American International Group, Inc. -- http://www.aigcorporate.com/
-- engages in the provision of insurance products and services for
the commercial, institutional and individual customers in the U.S.
and internationally.  The Company operates in three segments:
Chartis, SunAmerica Financial Group and Aircraft Leasing.


AIG INC: Discovery in Consolidated ERISA-Violations Suit Ongoing
----------------------------------------------------------------
Discovery is ongoing in a consolidated class action lawsuit
asserting violations of the Employee Retirement Income Security
Act of 1974, according to American International Group, Inc.'s
August 2, 2012, Form 10-Q filing with the U.S. Securities and
Exchange Commission for the quarter ended June 30, 2012.

Between June 25, 2008, and November 25, 2008, AIG, certain
directors and officers of AIG, and members of AIG's Retirement
Board and Investment Committee were named as defendants in eight
purported class action complaints asserting claims on behalf of
participants in certain pension plans sponsored by AIG or its
subsidiaries.  The Court subsequently consolidated these eight
actions as In re American International Group, Inc. ERISA
Litigation II.  On June 26, 2009, lead plaintiffs' counsel filed a
consolidated amended complaint.  The action purports to be brought
as a class action under the Employee Retirement Income Security
Act of 1974, as amended (ERISA), on behalf of all participants in
or beneficiaries of certain benefit plans of AIG and its
subsidiaries that offered shares of AIG Common Stock.  In the
consolidated amended complaint, plaintiffs allege, among other
things, that the defendants breached their fiduciary
responsibilities to plan participants and their beneficiaries
under ERISA, by continuing to offer the AIG Stock Fund as an
investment option in the plans after it allegedly became imprudent
to do so.  The alleged ERISA violations relate to, among other
things, the defendants' purported failure to monitor and/or
disclose certain matters, including the Subprime Exposure Issues.

As of August 2, 2012, plaintiffs have not formally specified an
amount of alleged damages, discovery is ongoing, and the Court has
not determined if a class action is appropriate or the size or
scope of any class.  As a result, AIG is unable to reasonably
estimate the possible loss or range of losses, if any, arising
from the litigation.

American International Group, Inc. -- http://www.aigcorporate.com/
-- engages in the provision of insurance products and services for
the commercial, institutional and individual customers in the U.S.
and internationally.  The Company operates in three segments:
Chartis, SunAmerica Financial Group and Aircraft Leasing.
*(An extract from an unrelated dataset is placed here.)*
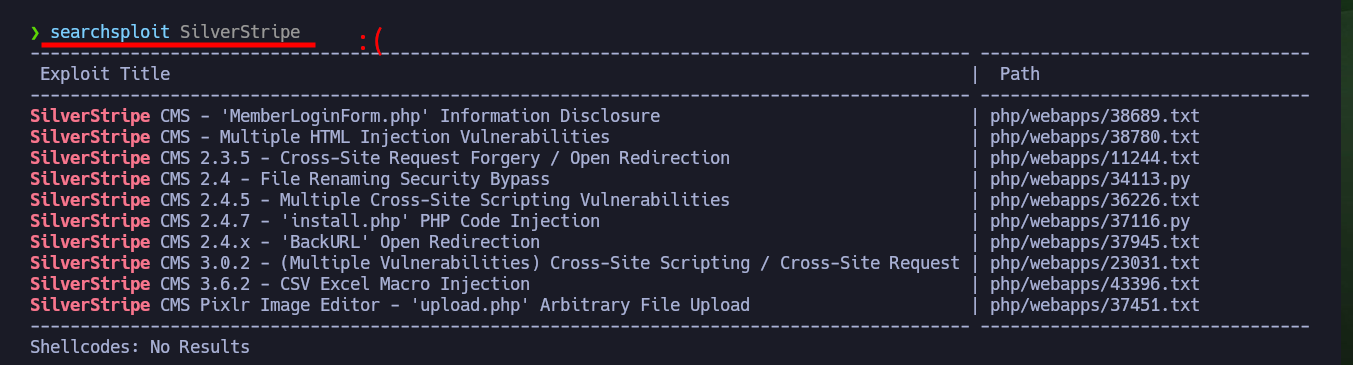Image resolution: width=1353 pixels, height=365 pixels.
Task: Click the Path column header
Action: pyautogui.click(x=1020, y=74)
AIG INC: Faces New Securities Suit Filed by British Coal Staff
--------------------------------------------------------------
American International Group, Inc. disclosed in its August 2,
2012, Form 10-Q filing with the U.S. Securities and Exchange
Commission for the quarter ended June 30, 2012, that it is facing
a new securities lawsuit filed by eight foreign funds and
investment entities led by the British Coal Staff Superannuation
Scheme, which is similar to the Consolidated 2008 Securities
Litigation.

AIG, AIG Financial Products Corp. and AIG Trading Group Inc. and
their respective subsidiaries (collectively, AIGFP), and certain
directors and officers of AIG, AIGFP and other AIG subsidiaries
have been named in various actions relating to AIG's exposure to
the U.S. residential subprime mortgage market, unrealized market
valuation losses on AIGFP's super senior credit default swap
portfolio, losses and liquidity constraints relating to AIG's
securities lending program and related disclosure and other
matters (Subprime Exposure Issues).

Between May 21, 2008, and January 15, 2009, eight purported
securities class action complaints were filed against AIG and
certain directors and officers of AIG and AIGFP, AIG's outside
auditors, and the underwriters of various securities offerings in
the United States District Court for the Southern District of New
York (the Southern District of New York), alleging claims under
the Securities Exchange Act of 1934, as amended (the Exchange
Act), or claims under the Securities Act of 1933, as amended (the
Securities Act).  On March 20, 2009, the Court consolidated all
eight of the purported securities class actions as In re American
International Group, Inc. 2008 Securities Litigation (the
Consolidated 2008 Securities Litigation).  Subsequently, on
November 18, 2011, January 20, 2012, and June 11, 2012, three
separate, though similar, securities actions were brought against
AIG and certain directors and officers of AIG and AIGFP by the
Kuwait Investment Office, various Oppenheimer Funds, and eight
foreign funds and investment entities led by the British Coal
Staff Superannuation Scheme, respectively.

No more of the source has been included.